How to use workplace charging grants to future-proof electric vehicle investments
That moment when your mum gave you a tenner to go and buy your dad’s supper and said you can keep the change. Sorry Dad, it’s Spam again tonight. That moment when the Government made the nation’s electrical contractors custodians of £1000 grants (later reduced to £750) for installing electric vehicle charging points in people’s homes. Kids in a sweet shop!
To be fair, the decision enabled a certain degree of control, as installers have to demonstrate that installations and equipment meet conditions laid down by OLEV (office of Low Emission Vehicles) in order to reclaim the grant. However it encourages many to keep too much of the change by installing low cost, or ‘free’ chargers.
Now ‘free’ always comes at a cost. And there is not an installer in the land who does not have a story to tell about having to return to a broken, or worse burnt out unit, cursing the day he fitted it. But real market forces will prevail and there will always be somebody else to do the job.
It’s unlikely that the commercial sector will be quite as short sighted now that the Government has extended its grant scheme to workplace locations. However there is a longer term, hidden problem with trying to build a sector from the bargain basement up. The value chain evaporates before new technology can deliver its promise.
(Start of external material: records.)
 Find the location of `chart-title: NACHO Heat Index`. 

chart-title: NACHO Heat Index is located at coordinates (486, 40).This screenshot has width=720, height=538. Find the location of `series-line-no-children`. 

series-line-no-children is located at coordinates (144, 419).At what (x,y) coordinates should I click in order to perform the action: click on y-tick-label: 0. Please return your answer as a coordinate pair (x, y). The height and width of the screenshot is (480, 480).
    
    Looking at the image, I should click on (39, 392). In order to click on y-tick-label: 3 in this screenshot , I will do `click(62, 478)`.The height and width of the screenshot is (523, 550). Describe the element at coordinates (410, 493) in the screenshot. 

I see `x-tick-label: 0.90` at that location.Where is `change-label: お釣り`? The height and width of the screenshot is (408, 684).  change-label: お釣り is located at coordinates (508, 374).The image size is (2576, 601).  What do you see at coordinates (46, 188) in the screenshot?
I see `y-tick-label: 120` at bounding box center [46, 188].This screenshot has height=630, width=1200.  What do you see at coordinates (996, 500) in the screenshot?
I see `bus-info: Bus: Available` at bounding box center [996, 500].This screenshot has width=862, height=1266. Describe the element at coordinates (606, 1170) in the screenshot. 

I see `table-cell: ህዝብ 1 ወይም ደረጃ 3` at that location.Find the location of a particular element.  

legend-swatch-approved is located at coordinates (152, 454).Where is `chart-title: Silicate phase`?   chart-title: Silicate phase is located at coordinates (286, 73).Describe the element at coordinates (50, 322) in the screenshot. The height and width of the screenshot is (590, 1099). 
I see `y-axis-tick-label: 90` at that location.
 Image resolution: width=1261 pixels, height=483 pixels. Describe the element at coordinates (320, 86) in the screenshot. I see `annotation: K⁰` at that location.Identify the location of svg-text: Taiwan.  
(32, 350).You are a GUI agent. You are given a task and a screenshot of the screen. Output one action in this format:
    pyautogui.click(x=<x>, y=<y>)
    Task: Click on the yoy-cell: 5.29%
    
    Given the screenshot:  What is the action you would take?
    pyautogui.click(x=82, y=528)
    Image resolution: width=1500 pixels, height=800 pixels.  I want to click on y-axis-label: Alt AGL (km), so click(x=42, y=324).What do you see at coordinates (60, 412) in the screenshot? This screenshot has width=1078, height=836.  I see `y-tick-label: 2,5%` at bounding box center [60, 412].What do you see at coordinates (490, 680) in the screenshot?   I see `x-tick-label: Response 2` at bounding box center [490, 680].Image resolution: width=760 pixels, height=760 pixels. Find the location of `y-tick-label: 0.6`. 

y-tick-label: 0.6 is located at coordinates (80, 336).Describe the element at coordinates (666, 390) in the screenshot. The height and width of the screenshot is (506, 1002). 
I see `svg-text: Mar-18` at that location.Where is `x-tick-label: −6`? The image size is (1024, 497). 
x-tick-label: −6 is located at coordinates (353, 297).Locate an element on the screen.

And electric vehicle charging technology advancement in the commercial sector is where the largest clean air return on investment can be made, simply through bigger numbers of vehicles in fleets and higher road usage. Over half of passenger vehicles in the UK are bought by companies, and ultra low emission van and truck sales are growing fast.
The technology that makes a difference to charging in commercial locations, that equipment specifiers should now count on as a given, manages access control and provides usage data. Electric Village is close to Government discussions already about widening the employee benefit-in-kind net to cover aspects of workplace charging that will require employers to account for usage by staff.
Not much further along the technology road map – still a need to have – is the capacity for managing and sharing energy flows around the car park, and returning energy to the grid.
Smart energy charging systems allow system scalability with less digging and investment in power supply infrastructure, which always dwarfs equipment costs.
Nice to have technology today is cable-less induction charging, and powerline data that will connect directly with renewable energy sources.
A little over 18 months ago, there was a collective cheer as plug-in vehicles broke through the one per cent of UK sales mark. The latest figures provided by the SMMT (Society of Motor Manufacturers and Traders) for January 2017 show that percentage is now over 4%. Sector growth is in hockey stick territory and there is no reason to suspect that battery power will not overtake the internal combustion engine.
The Workplace Charging Scheme is a voucher-based scheme that provides up £6,000 support towards the up-front costs of the purchase and installation of electric vehicle charge points.